Work instruction.
The lines needed are those from the start of the records through the line holding "貳月 (60, 25)", each copied exactly.

:: Extracted records

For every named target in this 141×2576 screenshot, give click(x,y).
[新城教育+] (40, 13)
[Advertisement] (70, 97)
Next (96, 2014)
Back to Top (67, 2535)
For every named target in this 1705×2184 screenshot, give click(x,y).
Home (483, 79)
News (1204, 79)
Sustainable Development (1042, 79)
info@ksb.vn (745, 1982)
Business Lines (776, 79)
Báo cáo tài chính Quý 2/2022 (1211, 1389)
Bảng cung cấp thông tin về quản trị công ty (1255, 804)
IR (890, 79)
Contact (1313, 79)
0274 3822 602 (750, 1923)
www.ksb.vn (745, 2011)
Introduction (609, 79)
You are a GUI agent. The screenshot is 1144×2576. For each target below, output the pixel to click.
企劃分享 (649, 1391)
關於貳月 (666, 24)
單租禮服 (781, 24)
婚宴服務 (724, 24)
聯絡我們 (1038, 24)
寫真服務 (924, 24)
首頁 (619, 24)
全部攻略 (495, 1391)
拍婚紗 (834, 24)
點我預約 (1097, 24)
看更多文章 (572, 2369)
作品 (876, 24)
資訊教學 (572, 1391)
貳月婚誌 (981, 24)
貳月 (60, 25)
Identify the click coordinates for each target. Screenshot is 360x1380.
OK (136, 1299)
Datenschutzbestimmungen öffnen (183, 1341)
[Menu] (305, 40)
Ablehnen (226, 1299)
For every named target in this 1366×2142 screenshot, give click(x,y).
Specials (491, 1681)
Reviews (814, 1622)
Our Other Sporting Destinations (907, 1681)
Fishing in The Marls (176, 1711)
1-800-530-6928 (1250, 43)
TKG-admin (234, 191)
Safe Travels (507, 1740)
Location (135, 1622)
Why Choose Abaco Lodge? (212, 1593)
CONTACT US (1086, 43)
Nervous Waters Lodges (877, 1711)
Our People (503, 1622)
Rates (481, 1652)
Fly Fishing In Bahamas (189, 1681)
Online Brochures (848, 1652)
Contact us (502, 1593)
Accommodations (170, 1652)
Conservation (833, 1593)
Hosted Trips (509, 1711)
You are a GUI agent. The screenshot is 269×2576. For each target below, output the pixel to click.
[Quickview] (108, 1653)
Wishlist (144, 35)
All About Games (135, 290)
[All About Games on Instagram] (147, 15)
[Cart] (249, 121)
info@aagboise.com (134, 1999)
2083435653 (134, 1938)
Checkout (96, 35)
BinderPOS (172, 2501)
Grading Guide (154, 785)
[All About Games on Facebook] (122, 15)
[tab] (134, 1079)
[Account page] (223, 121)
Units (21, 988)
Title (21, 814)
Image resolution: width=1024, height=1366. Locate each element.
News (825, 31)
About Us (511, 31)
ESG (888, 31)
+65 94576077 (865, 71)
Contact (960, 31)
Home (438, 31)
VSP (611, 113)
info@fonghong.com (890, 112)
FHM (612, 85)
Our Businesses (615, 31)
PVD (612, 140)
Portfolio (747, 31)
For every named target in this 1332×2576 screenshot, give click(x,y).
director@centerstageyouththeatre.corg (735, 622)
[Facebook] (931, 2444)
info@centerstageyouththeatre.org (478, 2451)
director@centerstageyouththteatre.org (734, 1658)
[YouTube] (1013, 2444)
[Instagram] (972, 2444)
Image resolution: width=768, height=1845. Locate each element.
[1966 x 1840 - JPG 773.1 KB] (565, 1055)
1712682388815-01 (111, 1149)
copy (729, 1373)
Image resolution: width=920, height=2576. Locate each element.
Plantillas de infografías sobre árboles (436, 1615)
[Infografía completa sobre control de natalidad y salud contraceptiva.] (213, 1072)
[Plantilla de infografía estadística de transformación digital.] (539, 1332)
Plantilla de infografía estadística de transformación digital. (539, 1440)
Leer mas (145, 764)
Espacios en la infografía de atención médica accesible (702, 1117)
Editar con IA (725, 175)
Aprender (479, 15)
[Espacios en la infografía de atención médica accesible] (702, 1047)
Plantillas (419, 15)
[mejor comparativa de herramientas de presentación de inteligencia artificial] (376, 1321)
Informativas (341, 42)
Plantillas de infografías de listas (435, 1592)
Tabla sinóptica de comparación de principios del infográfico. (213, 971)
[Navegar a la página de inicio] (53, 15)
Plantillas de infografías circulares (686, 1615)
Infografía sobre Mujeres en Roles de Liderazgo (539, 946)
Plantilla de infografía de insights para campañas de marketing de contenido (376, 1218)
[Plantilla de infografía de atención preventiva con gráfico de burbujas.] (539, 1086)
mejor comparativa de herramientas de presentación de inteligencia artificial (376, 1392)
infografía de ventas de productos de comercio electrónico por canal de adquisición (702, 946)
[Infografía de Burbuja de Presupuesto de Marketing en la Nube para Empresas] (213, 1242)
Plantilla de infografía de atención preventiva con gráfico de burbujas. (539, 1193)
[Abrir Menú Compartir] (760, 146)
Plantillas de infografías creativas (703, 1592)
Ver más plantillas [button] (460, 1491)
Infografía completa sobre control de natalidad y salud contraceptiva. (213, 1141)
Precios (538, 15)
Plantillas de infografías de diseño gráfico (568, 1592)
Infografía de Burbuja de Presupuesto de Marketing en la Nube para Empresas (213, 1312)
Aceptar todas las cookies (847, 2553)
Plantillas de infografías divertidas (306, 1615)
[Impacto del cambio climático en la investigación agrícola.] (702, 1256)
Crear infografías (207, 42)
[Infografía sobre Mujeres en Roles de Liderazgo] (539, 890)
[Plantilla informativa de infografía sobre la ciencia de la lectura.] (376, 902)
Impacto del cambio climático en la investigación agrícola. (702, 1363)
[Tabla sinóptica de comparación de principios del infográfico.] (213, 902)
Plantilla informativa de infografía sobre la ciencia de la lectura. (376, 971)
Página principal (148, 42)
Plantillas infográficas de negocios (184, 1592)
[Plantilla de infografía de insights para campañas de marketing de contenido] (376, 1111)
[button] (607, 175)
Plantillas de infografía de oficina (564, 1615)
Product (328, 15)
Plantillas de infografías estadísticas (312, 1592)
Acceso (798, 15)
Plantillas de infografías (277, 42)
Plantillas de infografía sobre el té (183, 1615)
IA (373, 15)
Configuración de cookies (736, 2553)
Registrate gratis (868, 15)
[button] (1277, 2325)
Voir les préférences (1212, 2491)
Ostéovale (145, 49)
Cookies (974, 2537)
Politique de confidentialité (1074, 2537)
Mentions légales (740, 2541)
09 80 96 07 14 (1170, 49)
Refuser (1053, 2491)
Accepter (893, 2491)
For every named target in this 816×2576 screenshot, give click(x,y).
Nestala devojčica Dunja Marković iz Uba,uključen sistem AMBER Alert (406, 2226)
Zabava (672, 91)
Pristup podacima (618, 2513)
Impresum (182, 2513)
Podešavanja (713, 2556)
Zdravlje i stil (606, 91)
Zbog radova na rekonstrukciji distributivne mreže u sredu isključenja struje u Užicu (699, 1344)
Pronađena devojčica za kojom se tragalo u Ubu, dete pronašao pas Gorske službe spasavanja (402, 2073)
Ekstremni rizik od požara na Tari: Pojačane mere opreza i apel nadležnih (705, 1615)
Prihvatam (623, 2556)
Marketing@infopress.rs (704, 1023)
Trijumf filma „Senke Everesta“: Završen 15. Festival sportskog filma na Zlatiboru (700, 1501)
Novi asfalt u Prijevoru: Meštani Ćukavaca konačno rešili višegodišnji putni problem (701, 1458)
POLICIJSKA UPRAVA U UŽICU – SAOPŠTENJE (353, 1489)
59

::::

The answer.
For every named target in this 141×2576 screenshot, give click(x,y).
[新城教育+] (40, 13)
[Advertisement] (70, 97)
Next (96, 2014)
Back to Top (67, 2535)
For every named target in this 1705×2184 screenshot, give click(x,y).
Home (483, 79)
News (1204, 79)
Sustainable Development (1042, 79)
info@ksb.vn (745, 1982)
Business Lines (776, 79)
Báo cáo tài chính Quý 2/2022 (1211, 1389)
Bảng cung cấp thông tin về quản trị công ty (1255, 804)
IR (890, 79)
Contact (1313, 79)
0274 3822 602 (750, 1923)
www.ksb.vn (745, 2011)
Introduction (609, 79)
You are a GUI agent. The screenshot is 1144×2576. For each target below, output the pixel to click.
企劃分享 (649, 1391)
關於貳月 (666, 24)
單租禮服 (781, 24)
婚宴服務 (724, 24)
聯絡我們 (1038, 24)
寫真服務 (924, 24)
首頁 (619, 24)
全部攻略 (495, 1391)
拍婚紗 (834, 24)
點我預約 (1097, 24)
看更多文章 (572, 2369)
作品 (876, 24)
資訊教學 (572, 1391)
貳月婚誌 (981, 24)
貳月 (60, 25)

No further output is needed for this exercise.